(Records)
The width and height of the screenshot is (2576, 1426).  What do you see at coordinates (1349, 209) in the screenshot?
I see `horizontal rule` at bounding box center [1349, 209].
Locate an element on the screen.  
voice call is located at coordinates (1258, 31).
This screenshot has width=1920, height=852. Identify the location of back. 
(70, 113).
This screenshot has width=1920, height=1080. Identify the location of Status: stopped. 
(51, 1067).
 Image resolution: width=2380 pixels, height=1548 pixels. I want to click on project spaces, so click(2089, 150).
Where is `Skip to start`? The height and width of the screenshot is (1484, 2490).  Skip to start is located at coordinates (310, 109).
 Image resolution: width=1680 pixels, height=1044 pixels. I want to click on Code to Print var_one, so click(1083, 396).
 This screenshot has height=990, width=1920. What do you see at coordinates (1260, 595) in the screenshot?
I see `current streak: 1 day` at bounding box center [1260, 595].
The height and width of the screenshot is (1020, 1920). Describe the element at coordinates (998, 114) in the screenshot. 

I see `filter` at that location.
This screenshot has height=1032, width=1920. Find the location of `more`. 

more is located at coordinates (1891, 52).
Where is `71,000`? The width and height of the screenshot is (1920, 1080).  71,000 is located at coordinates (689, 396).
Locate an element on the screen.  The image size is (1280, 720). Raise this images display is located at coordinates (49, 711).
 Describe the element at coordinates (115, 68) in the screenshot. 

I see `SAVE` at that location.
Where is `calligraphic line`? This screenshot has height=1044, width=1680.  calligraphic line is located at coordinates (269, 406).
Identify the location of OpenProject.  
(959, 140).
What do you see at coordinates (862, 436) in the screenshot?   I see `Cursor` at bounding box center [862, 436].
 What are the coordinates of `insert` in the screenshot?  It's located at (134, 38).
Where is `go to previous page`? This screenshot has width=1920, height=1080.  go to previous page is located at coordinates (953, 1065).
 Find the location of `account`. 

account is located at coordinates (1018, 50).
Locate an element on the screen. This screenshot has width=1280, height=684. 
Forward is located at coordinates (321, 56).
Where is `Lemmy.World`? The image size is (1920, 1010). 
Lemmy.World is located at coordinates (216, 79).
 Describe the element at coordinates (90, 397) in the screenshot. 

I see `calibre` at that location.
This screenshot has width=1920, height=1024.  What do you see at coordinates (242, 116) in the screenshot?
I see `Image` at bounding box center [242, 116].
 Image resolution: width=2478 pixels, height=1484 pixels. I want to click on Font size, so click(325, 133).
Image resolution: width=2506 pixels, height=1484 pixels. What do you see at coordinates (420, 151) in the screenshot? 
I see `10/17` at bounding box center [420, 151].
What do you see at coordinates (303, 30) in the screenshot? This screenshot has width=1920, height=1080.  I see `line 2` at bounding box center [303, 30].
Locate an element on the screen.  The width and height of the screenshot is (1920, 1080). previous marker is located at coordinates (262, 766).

=== What the task asks ===
Rewrite everything from the line containing "Describe the element at coordinates (90, 397)" down to the line containing "Image resolution: width=2478", changing "Describe" to "Identify" and leaving the rest as it is.

=== Exercise output ===
 Identify the element at coordinates (90, 397) in the screenshot. 

I see `calibre` at that location.
This screenshot has width=1920, height=1024.  What do you see at coordinates (242, 116) in the screenshot?
I see `Image` at bounding box center [242, 116].
 Image resolution: width=2478 pixels, height=1484 pixels. I want to click on Font size, so click(325, 133).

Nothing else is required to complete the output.